Paine you won’t remember from 10 as she is added as a replacement for Lulu, why they couldn’t just use Lulu and not her write her out with her married to Wakka and pregnant. Oh swallow that thought, Wakka, impregnated Lulu, it’s bad enough of the thought that Wakka got laid, that there’s gonna be a Wakka Jr. running around makes me wanna vomit.
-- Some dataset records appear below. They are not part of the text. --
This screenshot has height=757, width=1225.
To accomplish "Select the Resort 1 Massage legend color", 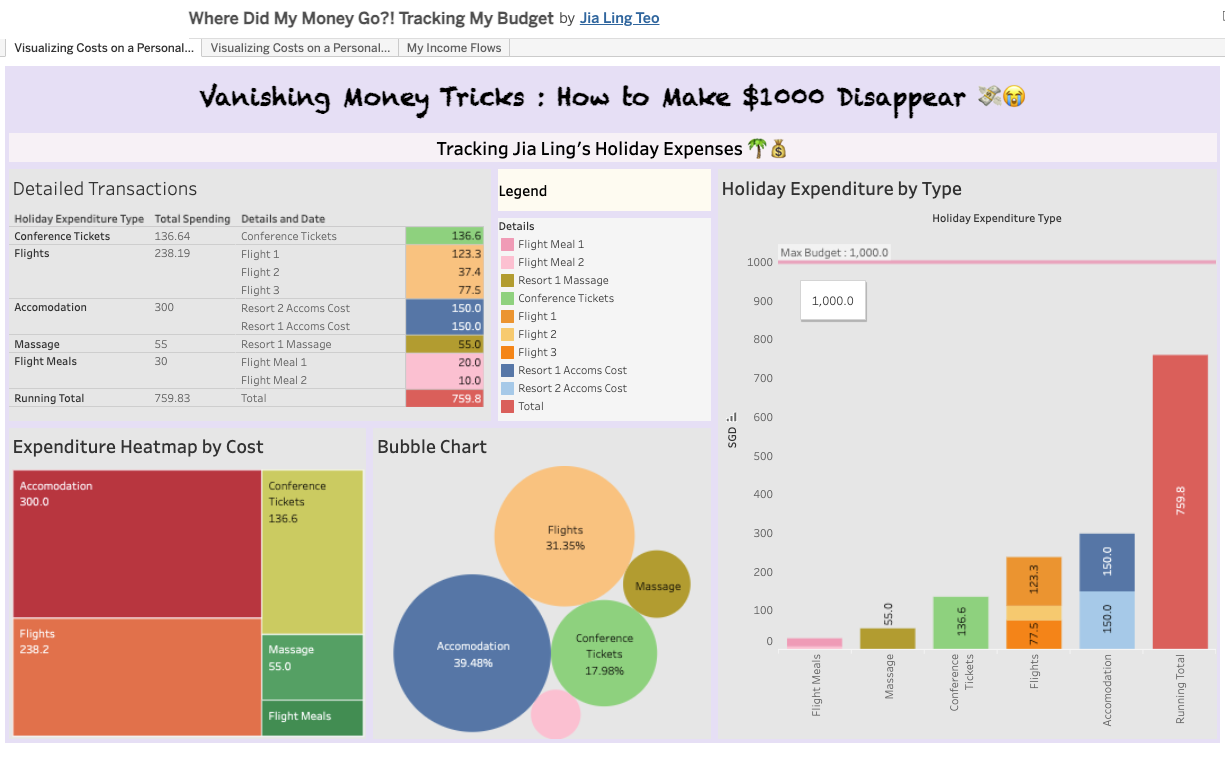I will coord(507,281).
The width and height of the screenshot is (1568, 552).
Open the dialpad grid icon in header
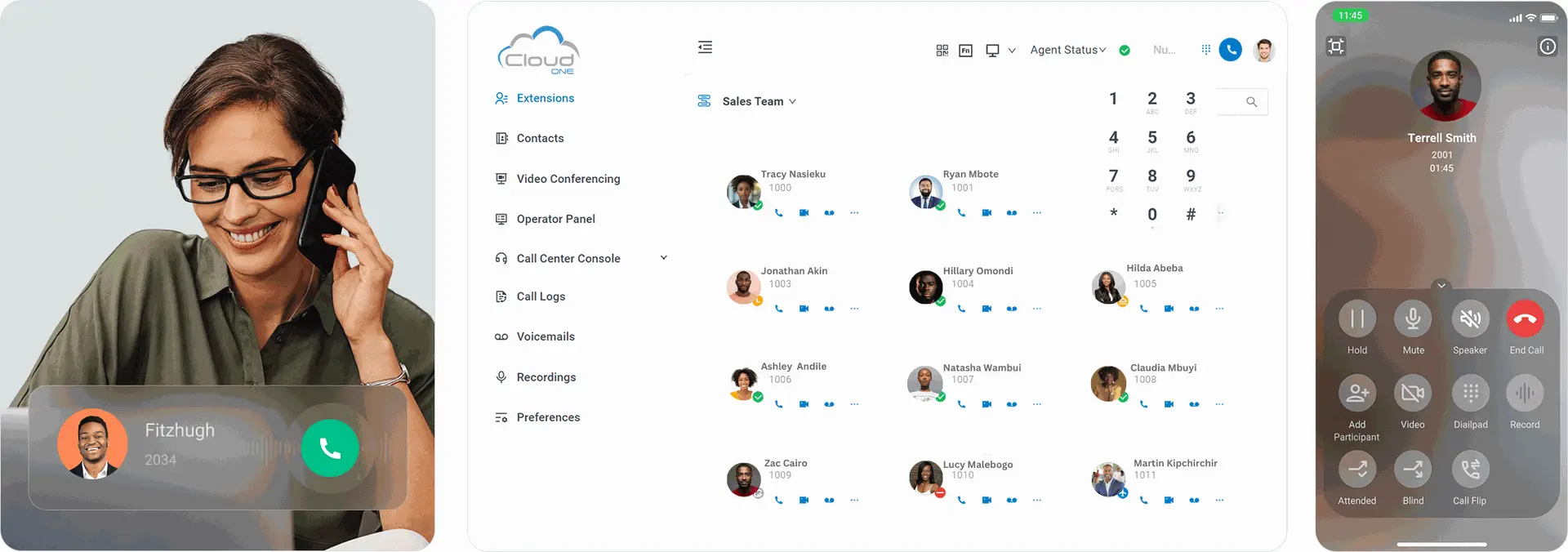[x=1205, y=50]
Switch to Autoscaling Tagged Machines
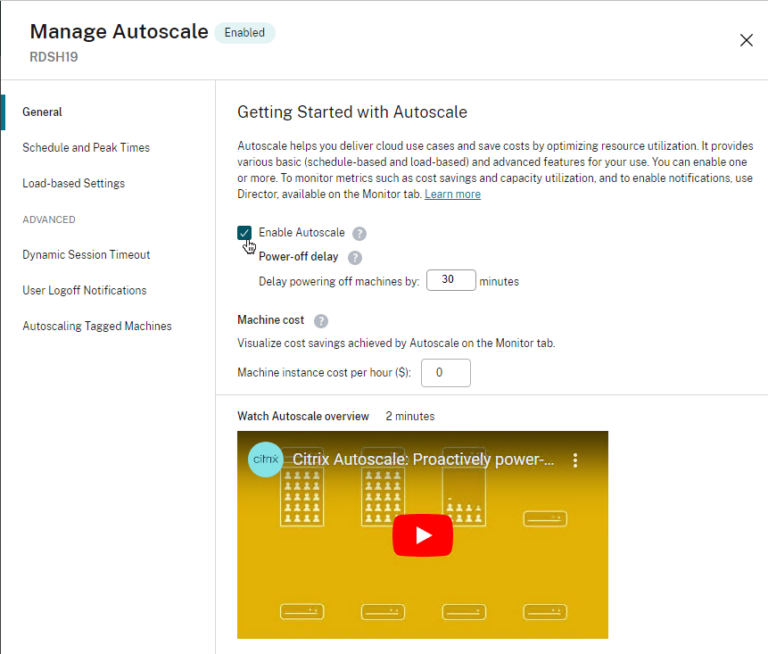The width and height of the screenshot is (768, 654). [97, 326]
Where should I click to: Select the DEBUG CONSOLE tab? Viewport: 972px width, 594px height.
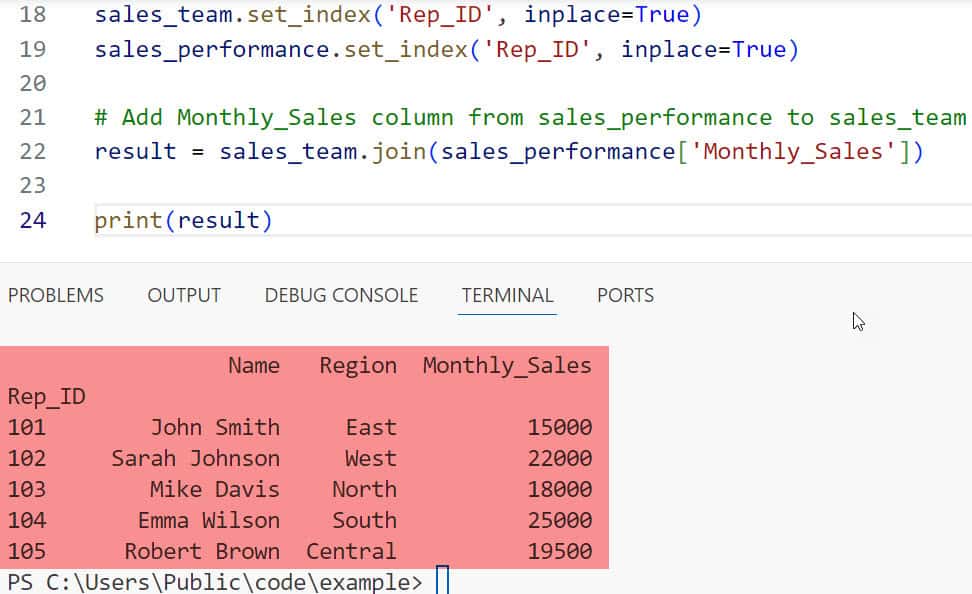click(x=341, y=295)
                                              
Basically the plot of this game is this, Yuna, Rikku and Paine are sphere hunters who hunt spheres which contains videos from long ago and also have the power to change the girl’s costumes giving them special powers. And yes it brings around my point about perverts designing a game. The ‘Dressspheres’ come in all shapes and sizes, Yuna starting with her gunner, Rikku, theif and Paine warrior, but others like the songstress, black mage, white mage, alchemist, lady luck and more can be unlocked. Now you might be thinking this formula seems familar, well it should cause it’s just a re-tagged job system from Final Fantasy 3, and might I add, the best Final Fantasy game ever made. Yeah that’s right screw 7, 3 is where it’s at.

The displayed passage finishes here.